When good voting algorithms go bad
Thinking about the QF72 incident, it struck me that average value based voting methods are based on the calculation of a population statistic. Now population statistics work well when the population is normally distributed, or otherwise clustered around some value. But if the distribution has heavy tails, we can expect that extreme values will occur fairly regularly and therefor the ‘average’ value means much less. In fact for some distributions we may not be able to put a cap on the upper value that an ‘average’ could be, e.g. it could have an infinite value and the idea of an average is therefore meaningless.

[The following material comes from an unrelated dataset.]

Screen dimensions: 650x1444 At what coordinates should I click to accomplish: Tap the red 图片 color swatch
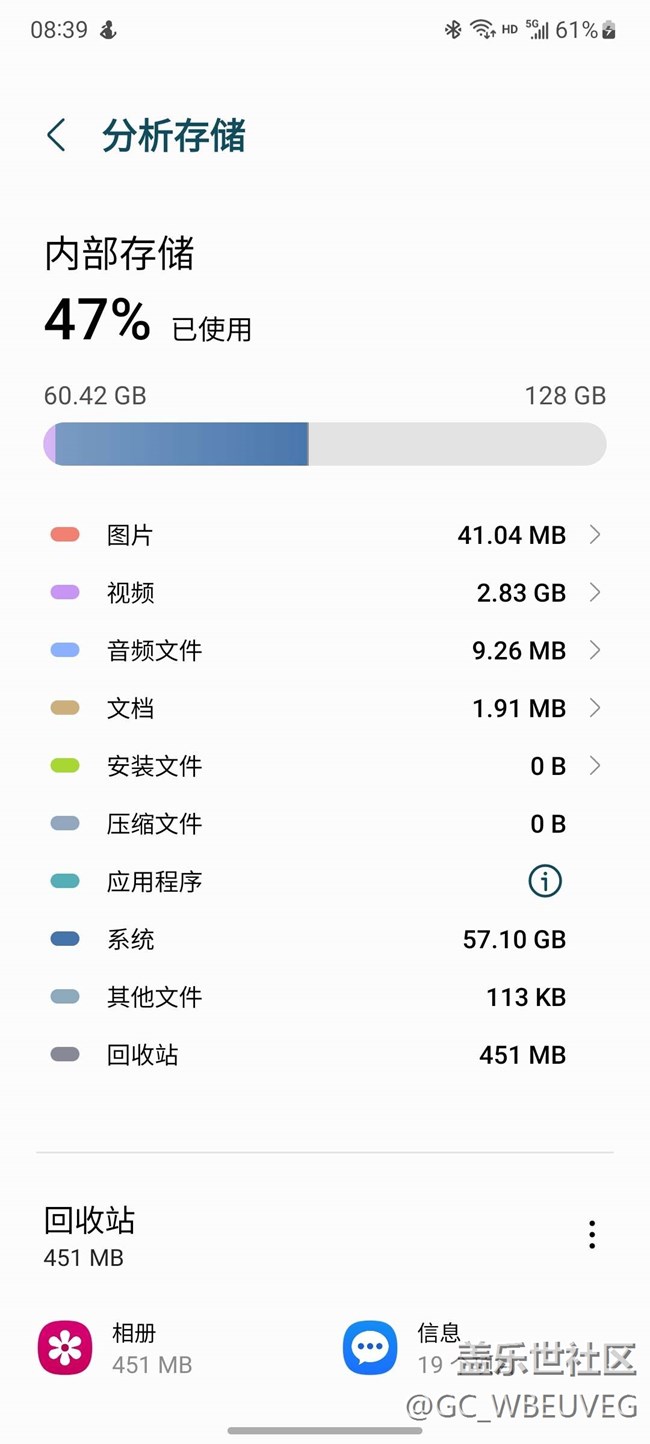pyautogui.click(x=65, y=535)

Putting it another way, if you use an average in a voting algorithm you are in effect saying that you’re confident that the data will cluster around some common tendency. if it doesn’t then a) be prepared for surprises, and b) don’t expect the number you’re generating to be much help as a descriptor for the population. So in a world where things don’t always neatly congregate if you use an averaging mechanism, such as the arithmetic, geometric or log-average mean, the critical question you need to answer is how well can you screen out the outliers that will inevitably arrive to upset the apple cart. The problem that occurred on QF72 was that that screening turned out to be ineffective.
There are a few more problems that we need to consider when dealing with heavy tailed inputs, the first is that the past proves not to be such a good predictor of future events. This is captured in what’s called the ‘mean excess heuristic’, using this heuristic if the excess of the sampled value above the mean is decreasing as we move away from the mean then our data is probably normally or log-normally distributed, but if it’s increasing then the further away we go, the bigger the outlier value will be, e.g. worse is going to be much worse, and much worse is going to very bad indeed.

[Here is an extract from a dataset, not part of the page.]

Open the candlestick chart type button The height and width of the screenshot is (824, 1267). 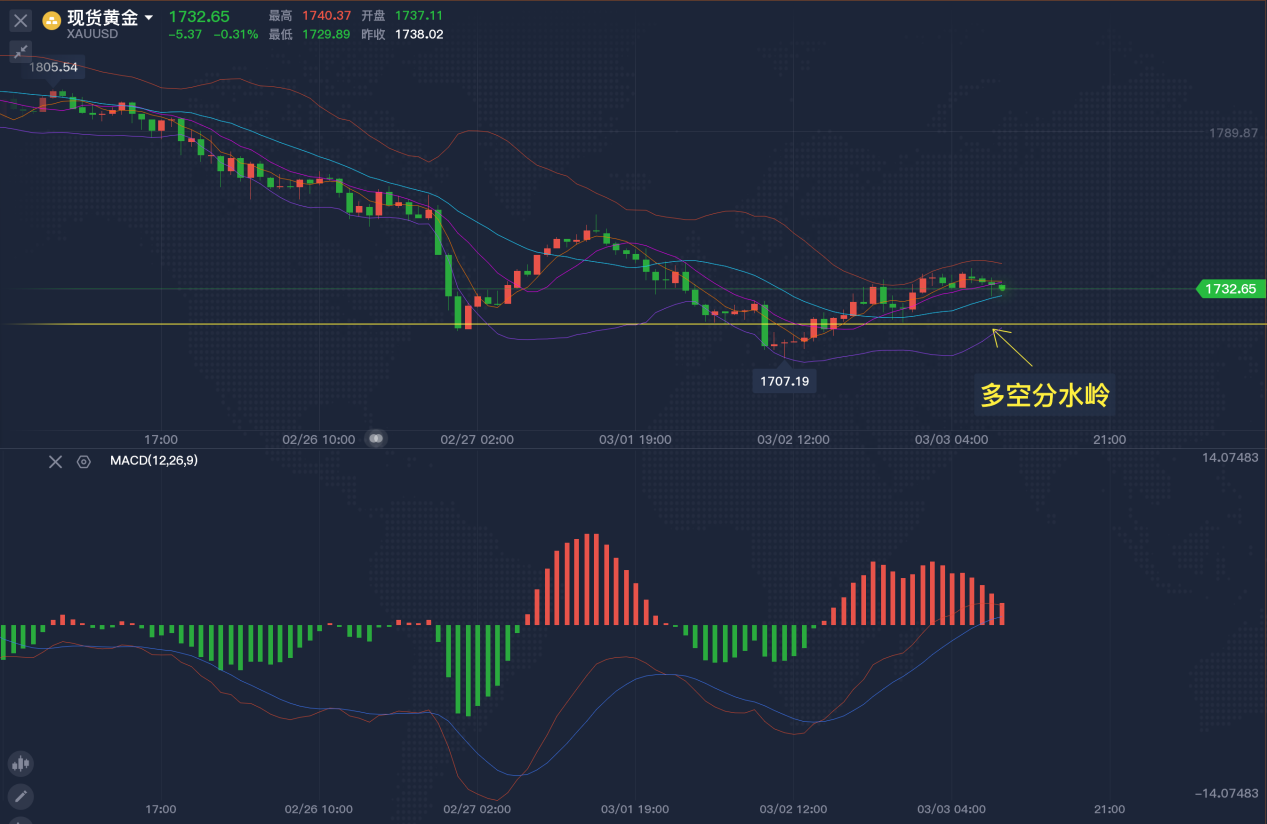pos(20,764)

Then there’s the problem of tail dependence, which refers to the tendency of dependence between two random variables to concentrate in the extreme values. This is very much of interest to us if we have a number of independent sensor channels all voting on a single ‘good’ output in some fashion. If the inputs exhibit tail dependence then an extreme value in one input will be more likely to be associated with an extreme value in another. Unreliable airspeed incidents in aircraft are a good example of how extreme inputs can ‘associate’. In the case of QF72 the ‘bursty’ noise distribution on the affected input channel made it much more likely that if one data spike arrived as an input it would be closely correlated to another in time, thereby defeating the latching filter mechanism.
It’s interesting the complications that arise when we start to consider that the world is not necessarily shaped like a normal distribution, and we step away from those comfortable assumptions of normalcy…